Hybrid Solar System Extracts Hydrogen From Water

Imagine a rooftop solar power system that converts sunlight into hydrogen and stores it in a fuel cell, providing your home with a virtually endless supply of cheap, clean energy. An innovative hybrid system, developed by a young engineer from the USA’s Duke University, does exactly that.

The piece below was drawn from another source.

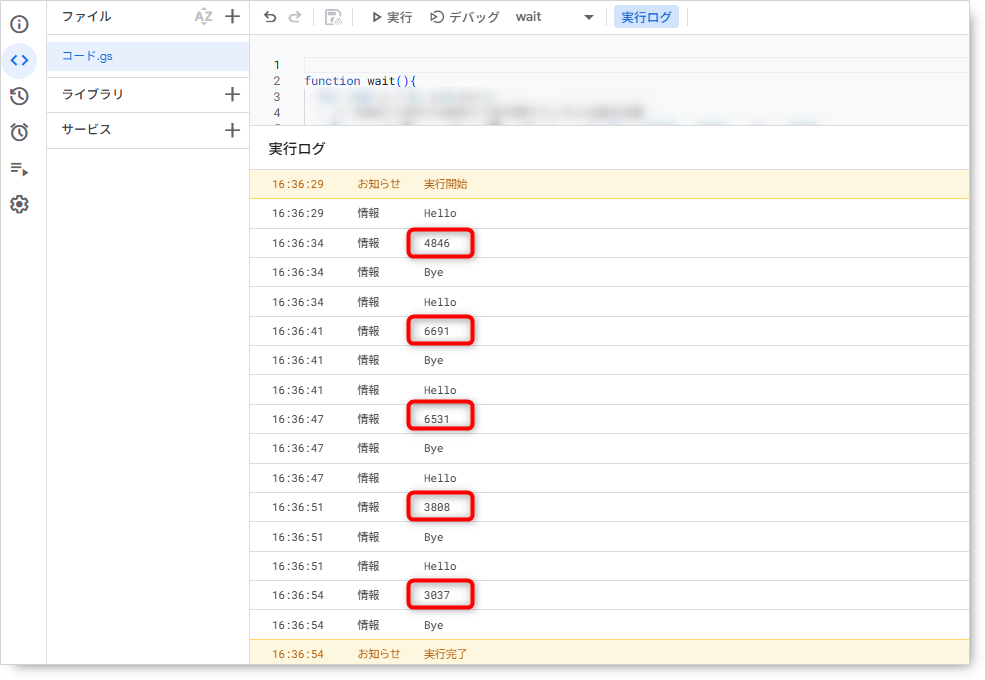This screenshot has height=680, width=985.
Task: Open the Overview info icon in sidebar
Action: click(19, 24)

Imagine a rooftop solar power system that converts sunlight into hydrogen and stores it in a fuel cell, providing your home with a virtually endless supply of cheap, clean energy. An innovative hybrid system, developed by a young engineer from the USA’s Duke University, does exactly that. 
 
Duke’s Nico Hotz has designed a solar converter that functions in a somewhat similar fashion as a rooftop solar hot water system. Sunlight heats a combination of water and methanol inside a series of vacuum-sealed glass tubes. After two catalytic reactions, Hotz says the system separates hydrogen and delivers it to fuel cell storage much more efficiently than current technology without significant impurities.
 
“This set-up allows up to 95 percent of the sunlight to be absorbed with very little being lost as heat to the surroundings,” Hotz says. “This is crucial because it permits us to achieve temperatures of well over 200 degrees Celsius within the tubes. By comparison, a standard solar collector can only heat water between 60 and 70 degrees Celsius.”
 
Inside the system, the water/methanol mix flows through copper tubes coated with a thin layer of aluminium oxide that deliver catalytic nanoparticles to the super-heated liquid. Once evaporated, Hotz says, the resulting hydrogen can flow directly to a fuel cell to be used to provide electricity for a building during the day, or stored in a gas tank for later use.
 
A paper on Hotz’s work won best paper at the current ASME Energy Sustainability Fuel Cell 2011 conference in Washington, D.C.
  
Unfortunately, it is still cheaper to use fossil fuels to produce hydrogen (for now), but Hotz has compared his hybrid system to three other solar-based methods and found his to be the cheapest proven way to split the water molecule.
 
“We performed a cost analysis and found that the hybrid solar-methanol is the least expensive solution considering the total installation costs of $7,900 if designed to fulfill the requirements in summer, although this is still much more expensive than a conventional fossil fuel-fed generator."